The Fame By Association Exception

If, for some reason, this is the first page of our site that you’re looking at, you’ll just have to trust us when we tell you that answering the question “What is a celebrity?” is not as simple as it might seem. This is the multi-horned perplexity that’s been gnawing at the frayed edges of our brains for over eight years, and we still haven’t nailed it down. It’s complex and ever-changing! Aaagh!! We now concede, in fact, that it can’t be done, at least not to our satisfaction. After changing the rules a half-dozen times, we’re throwing in the towel, so to speak, and we’re not even going to try to define it anymore. These last-ditch attempts right here (this and the FBIE) were our final shots at it, and we still got dozens and dozens and dozens of names of people nobody ever heard of. Not at all what we were after when we started this twisted little amusement. So, we embrace The Kim Perrot Renovation, which takes all the carefully-worded exercises in analytical objectivity that we’ve been painstakingly constructing since the beginning of time, and flushes them down the fucking toilet. Until The September ’99 Lee Jr. had run its course, this baby still applied, which is why it’s printed here; but don’t think for one second that it’ll have any bearing on The 2005 Lee Atwater. This shit is over. Say goodbye to it, word by word:

“If a person is known more for being related to someone famous (either by birth, marriage, or romantic connection), than for deeds or accomplishments of their own, then that person’s death shall not be credited. Some examples of this exception would be Nexhmije Hoxha (wife of former Albanian ruler), Hunter Kelly (son of a quarterback) and Irmalin DiCaprio (Leonardo’s mom). None of those people will qualify, even if they do get obits.”

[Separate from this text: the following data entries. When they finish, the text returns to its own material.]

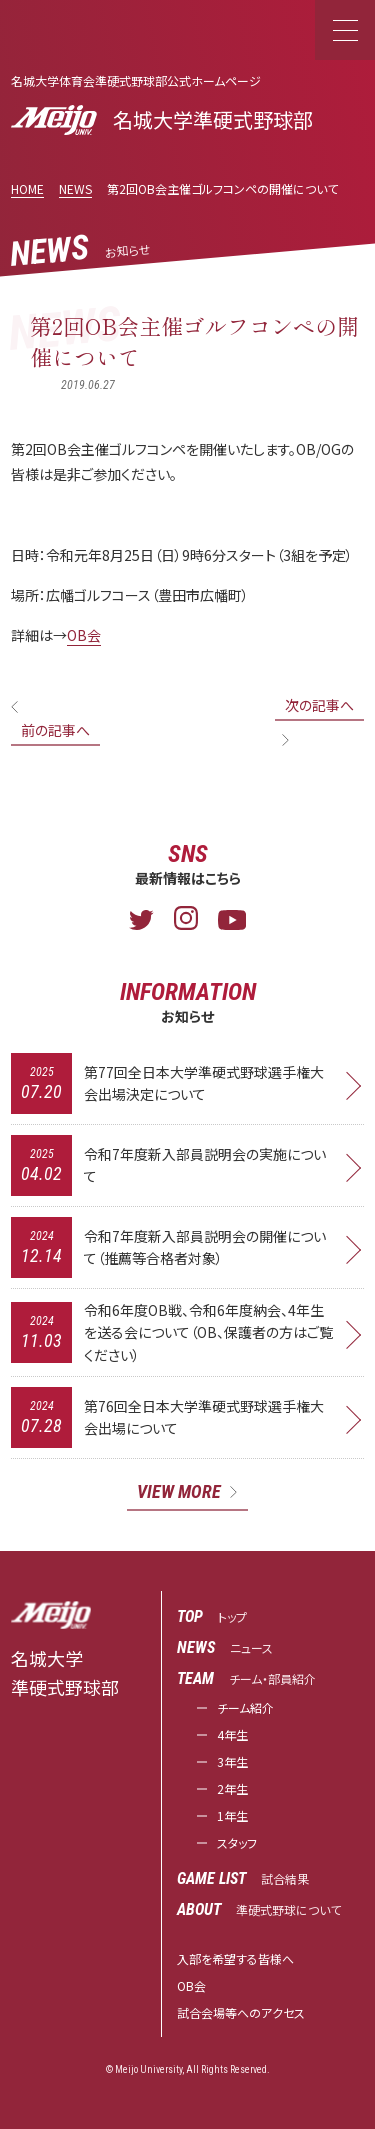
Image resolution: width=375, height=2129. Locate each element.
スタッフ (237, 1842)
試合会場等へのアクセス (241, 2012)
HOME (27, 188)
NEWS (75, 188)
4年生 (232, 1734)
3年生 (232, 1761)
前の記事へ (55, 730)
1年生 (232, 1815)
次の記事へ (319, 705)
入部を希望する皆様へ (235, 1958)
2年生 (232, 1788)
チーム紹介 (245, 1707)
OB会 (84, 635)
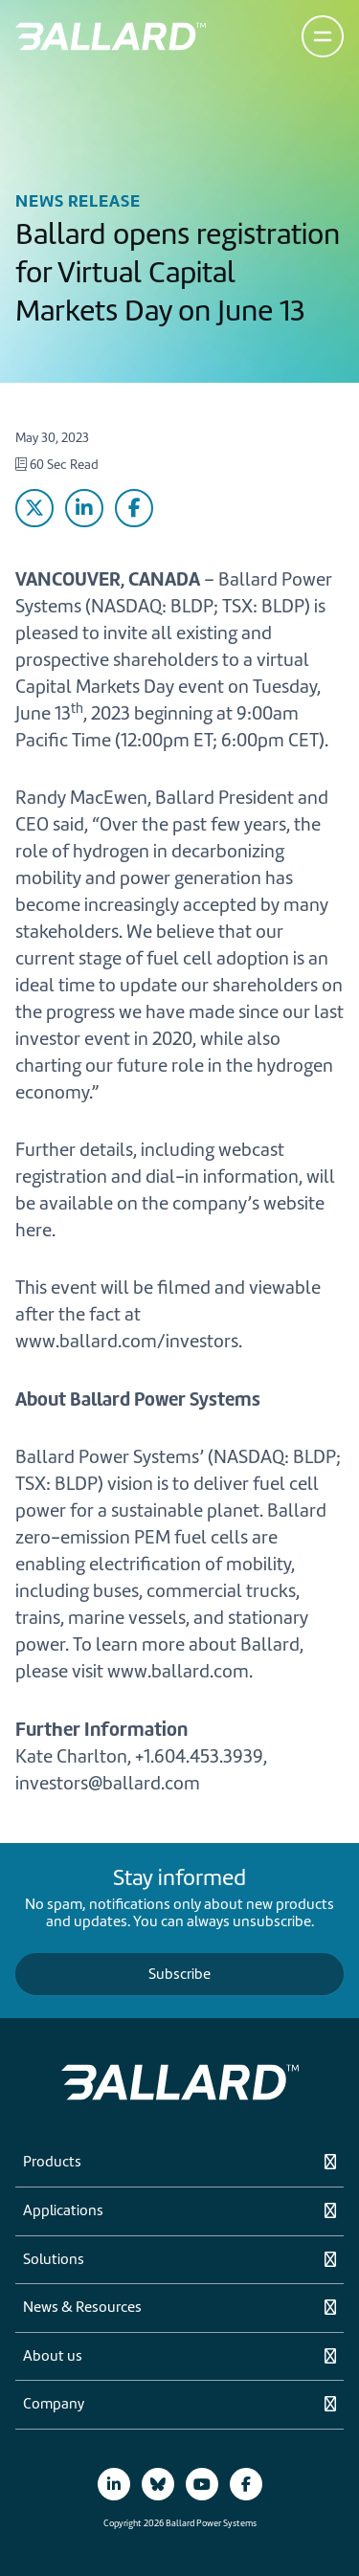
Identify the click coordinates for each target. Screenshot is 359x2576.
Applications (63, 2211)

There was a little more to it than just that — some mumbo-jumbo or other about exceptions to the exception, and parties unencumbered by any exclusivity clause thereof, and then lists of people eligible and ineligible for arbitration — but it’s such a confusing bunch of garbage that we don’t want to clutter anyone’s mind with it any longer. It’s history anyway. So, do yourself (and us) a favor and stop reading about our embarrassing past failures, and move on to the future. It looks delightfully dark for the rich and feeble.